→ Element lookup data
________________________

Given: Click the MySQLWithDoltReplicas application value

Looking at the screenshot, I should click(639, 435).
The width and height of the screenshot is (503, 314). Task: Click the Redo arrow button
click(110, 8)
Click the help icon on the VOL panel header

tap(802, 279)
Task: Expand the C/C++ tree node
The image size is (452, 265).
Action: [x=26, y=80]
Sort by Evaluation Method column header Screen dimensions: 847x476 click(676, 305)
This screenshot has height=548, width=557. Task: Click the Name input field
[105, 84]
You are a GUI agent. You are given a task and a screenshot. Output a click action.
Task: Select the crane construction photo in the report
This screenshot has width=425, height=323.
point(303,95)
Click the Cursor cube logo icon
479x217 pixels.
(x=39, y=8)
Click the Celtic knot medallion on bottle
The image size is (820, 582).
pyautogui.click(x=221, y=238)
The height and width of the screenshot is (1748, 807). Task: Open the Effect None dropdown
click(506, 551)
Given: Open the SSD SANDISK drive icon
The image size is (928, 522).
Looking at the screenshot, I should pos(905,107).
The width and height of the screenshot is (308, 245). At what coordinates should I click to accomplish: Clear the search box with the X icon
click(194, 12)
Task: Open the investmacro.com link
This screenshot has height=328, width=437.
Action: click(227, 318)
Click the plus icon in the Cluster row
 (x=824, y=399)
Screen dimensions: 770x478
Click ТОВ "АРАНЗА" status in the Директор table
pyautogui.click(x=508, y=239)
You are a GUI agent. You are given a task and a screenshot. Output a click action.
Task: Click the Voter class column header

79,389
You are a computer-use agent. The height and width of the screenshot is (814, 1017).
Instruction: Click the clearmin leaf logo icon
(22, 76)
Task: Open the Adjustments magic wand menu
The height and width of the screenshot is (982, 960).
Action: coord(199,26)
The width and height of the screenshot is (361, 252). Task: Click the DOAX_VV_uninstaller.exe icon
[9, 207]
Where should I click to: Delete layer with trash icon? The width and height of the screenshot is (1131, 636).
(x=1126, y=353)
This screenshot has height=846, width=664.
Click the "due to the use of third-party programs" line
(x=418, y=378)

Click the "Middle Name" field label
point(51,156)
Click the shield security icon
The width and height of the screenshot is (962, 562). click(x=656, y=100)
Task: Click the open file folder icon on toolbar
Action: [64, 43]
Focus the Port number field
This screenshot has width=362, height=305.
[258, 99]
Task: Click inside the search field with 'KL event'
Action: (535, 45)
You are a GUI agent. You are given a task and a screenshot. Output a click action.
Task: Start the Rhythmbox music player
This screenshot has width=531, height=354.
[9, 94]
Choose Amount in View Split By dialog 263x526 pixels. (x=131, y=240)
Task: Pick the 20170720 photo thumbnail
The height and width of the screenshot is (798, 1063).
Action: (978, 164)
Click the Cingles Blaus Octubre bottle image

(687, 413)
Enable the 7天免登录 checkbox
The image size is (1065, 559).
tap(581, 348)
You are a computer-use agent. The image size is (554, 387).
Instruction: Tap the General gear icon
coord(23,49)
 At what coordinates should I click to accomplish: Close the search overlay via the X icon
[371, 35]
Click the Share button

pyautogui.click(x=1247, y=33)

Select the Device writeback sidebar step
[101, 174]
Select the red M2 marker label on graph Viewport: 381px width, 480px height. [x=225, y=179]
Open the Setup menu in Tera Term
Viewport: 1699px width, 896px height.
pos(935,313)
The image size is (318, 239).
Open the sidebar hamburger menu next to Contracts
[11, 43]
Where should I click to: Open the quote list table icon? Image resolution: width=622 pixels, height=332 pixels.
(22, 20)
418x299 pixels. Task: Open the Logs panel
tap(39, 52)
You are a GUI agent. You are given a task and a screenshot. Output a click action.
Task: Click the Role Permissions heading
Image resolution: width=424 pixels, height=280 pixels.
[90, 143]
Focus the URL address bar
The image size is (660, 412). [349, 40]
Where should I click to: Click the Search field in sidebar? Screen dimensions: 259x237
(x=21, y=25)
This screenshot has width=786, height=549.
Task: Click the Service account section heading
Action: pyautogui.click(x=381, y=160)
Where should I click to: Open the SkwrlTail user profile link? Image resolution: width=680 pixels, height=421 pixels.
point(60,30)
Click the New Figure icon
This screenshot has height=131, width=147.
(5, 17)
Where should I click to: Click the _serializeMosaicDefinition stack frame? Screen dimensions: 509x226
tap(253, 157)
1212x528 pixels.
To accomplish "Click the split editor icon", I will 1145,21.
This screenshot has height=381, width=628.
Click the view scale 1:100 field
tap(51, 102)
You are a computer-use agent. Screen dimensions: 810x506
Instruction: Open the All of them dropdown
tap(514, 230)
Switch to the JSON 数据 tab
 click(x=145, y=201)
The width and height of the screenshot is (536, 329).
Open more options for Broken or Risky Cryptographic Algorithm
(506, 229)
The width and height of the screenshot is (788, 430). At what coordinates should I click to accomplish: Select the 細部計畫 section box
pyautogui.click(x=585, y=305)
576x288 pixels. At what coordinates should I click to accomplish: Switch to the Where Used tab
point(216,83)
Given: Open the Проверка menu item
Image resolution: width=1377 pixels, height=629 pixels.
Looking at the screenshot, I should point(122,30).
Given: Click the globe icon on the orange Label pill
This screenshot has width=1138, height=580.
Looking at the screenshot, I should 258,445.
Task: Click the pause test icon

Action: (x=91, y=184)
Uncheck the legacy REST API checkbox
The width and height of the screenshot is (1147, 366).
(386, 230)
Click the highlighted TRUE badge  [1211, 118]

________________________

→ What to work on
Copy every line of the data above verbatim, from the first line to the last.

→ Result
Given: Click the MySQLWithDoltReplicas application value

Looking at the screenshot, I should click(639, 435).
The width and height of the screenshot is (503, 314). Task: Click the Redo arrow button
click(110, 8)
Click the help icon on the VOL panel header

tap(802, 279)
Task: Expand the C/C++ tree node
The image size is (452, 265).
Action: [x=26, y=80]
Sort by Evaluation Method column header Screen dimensions: 847x476 click(676, 305)
This screenshot has height=548, width=557. Task: Click the Name input field
[105, 84]
You are a GUI agent. You are given a task and a screenshot. Output a click action.
Task: Select the crane construction photo in the report
This screenshot has width=425, height=323.
point(303,95)
Click the Cursor cube logo icon
479x217 pixels.
(x=39, y=8)
Click the Celtic knot medallion on bottle
The image size is (820, 582).
pyautogui.click(x=221, y=238)
The height and width of the screenshot is (1748, 807). Task: Open the Effect None dropdown
click(506, 551)
Given: Open the SSD SANDISK drive icon
The image size is (928, 522).
Looking at the screenshot, I should pos(905,107).
The width and height of the screenshot is (308, 245). At what coordinates should I click to accomplish: Clear the search box with the X icon
click(194, 12)
Task: Open the investmacro.com link
This screenshot has height=328, width=437.
Action: click(227, 318)
Click the plus icon in the Cluster row
 (x=824, y=399)
Screen dimensions: 770x478
Click ТОВ "АРАНЗА" status in the Директор table
pyautogui.click(x=508, y=239)
You are a GUI agent. You are given a task and a screenshot. Output a click action.
Task: Click the Voter class column header

79,389
You are a computer-use agent. The height and width of the screenshot is (814, 1017).
Instruction: Click the clearmin leaf logo icon
(22, 76)
Task: Open the Adjustments magic wand menu
The height and width of the screenshot is (982, 960).
Action: coord(199,26)
The width and height of the screenshot is (361, 252). Task: Click the DOAX_VV_uninstaller.exe icon
[9, 207]
Where should I click to: Delete layer with trash icon? The width and height of the screenshot is (1131, 636).
(x=1126, y=353)
This screenshot has height=846, width=664.
Click the "due to the use of third-party programs" line
(x=418, y=378)

Click the "Middle Name" field label
point(51,156)
Click the shield security icon
The width and height of the screenshot is (962, 562). click(x=656, y=100)
Task: Click the open file folder icon on toolbar
Action: [64, 43]
Focus the Port number field
This screenshot has width=362, height=305.
[258, 99]
Task: Click inside the search field with 'KL event'
Action: (535, 45)
You are a GUI agent. You are given a task and a screenshot. Output a click action.
Task: Start the Rhythmbox music player
This screenshot has width=531, height=354.
[9, 94]
Choose Amount in View Split By dialog 263x526 pixels. (x=131, y=240)
Task: Pick the 20170720 photo thumbnail
The height and width of the screenshot is (798, 1063).
Action: (978, 164)
Click the Cingles Blaus Octubre bottle image

(687, 413)
Enable the 7天免登录 checkbox
The image size is (1065, 559).
tap(581, 348)
You are a computer-use agent. The image size is (554, 387).
Instruction: Tap the General gear icon
coord(23,49)
 At what coordinates should I click to accomplish: Close the search overlay via the X icon
[371, 35]
Click the Share button

pyautogui.click(x=1247, y=33)

Select the Device writeback sidebar step
[101, 174]
Select the red M2 marker label on graph Viewport: 381px width, 480px height. [x=225, y=179]
Open the Setup menu in Tera Term
Viewport: 1699px width, 896px height.
pos(935,313)
The image size is (318, 239).
Open the sidebar hamburger menu next to Contracts
[11, 43]
Where should I click to: Open the quote list table icon? Image resolution: width=622 pixels, height=332 pixels.
(22, 20)
418x299 pixels. Task: Open the Logs panel
tap(39, 52)
You are a GUI agent. You are given a task and a screenshot. Output a click action.
Task: Click the Role Permissions heading
Image resolution: width=424 pixels, height=280 pixels.
[90, 143]
Focus the URL address bar
The image size is (660, 412). [349, 40]
Where should I click to: Click the Search field in sidebar? Screen dimensions: 259x237
(x=21, y=25)
This screenshot has width=786, height=549.
Task: Click the Service account section heading
Action: pyautogui.click(x=381, y=160)
Where should I click to: Open the SkwrlTail user profile link? Image resolution: width=680 pixels, height=421 pixels.
point(60,30)
Click the New Figure icon
This screenshot has height=131, width=147.
(5, 17)
Where should I click to: Click the _serializeMosaicDefinition stack frame? Screen dimensions: 509x226
tap(253, 157)
1212x528 pixels.
To accomplish "Click the split editor icon", I will 1145,21.
This screenshot has height=381, width=628.
Click the view scale 1:100 field
tap(51, 102)
You are a computer-use agent. Screen dimensions: 810x506
Instruction: Open the All of them dropdown
tap(514, 230)
Switch to the JSON 数据 tab
 click(x=145, y=201)
The width and height of the screenshot is (536, 329).
Open more options for Broken or Risky Cryptographic Algorithm
(506, 229)
The width and height of the screenshot is (788, 430). At what coordinates should I click to accomplish: Select the 細部計畫 section box
pyautogui.click(x=585, y=305)
576x288 pixels. At what coordinates should I click to accomplish: Switch to the Where Used tab
point(216,83)
Given: Open the Проверка menu item
Image resolution: width=1377 pixels, height=629 pixels.
Looking at the screenshot, I should point(122,30).
Given: Click the globe icon on the orange Label pill
This screenshot has width=1138, height=580.
Looking at the screenshot, I should 258,445.
Task: Click the pause test icon

Action: (x=91, y=184)
Uncheck the legacy REST API checkbox
The width and height of the screenshot is (1147, 366).
(386, 230)
Click the highlighted TRUE badge  [1211, 118]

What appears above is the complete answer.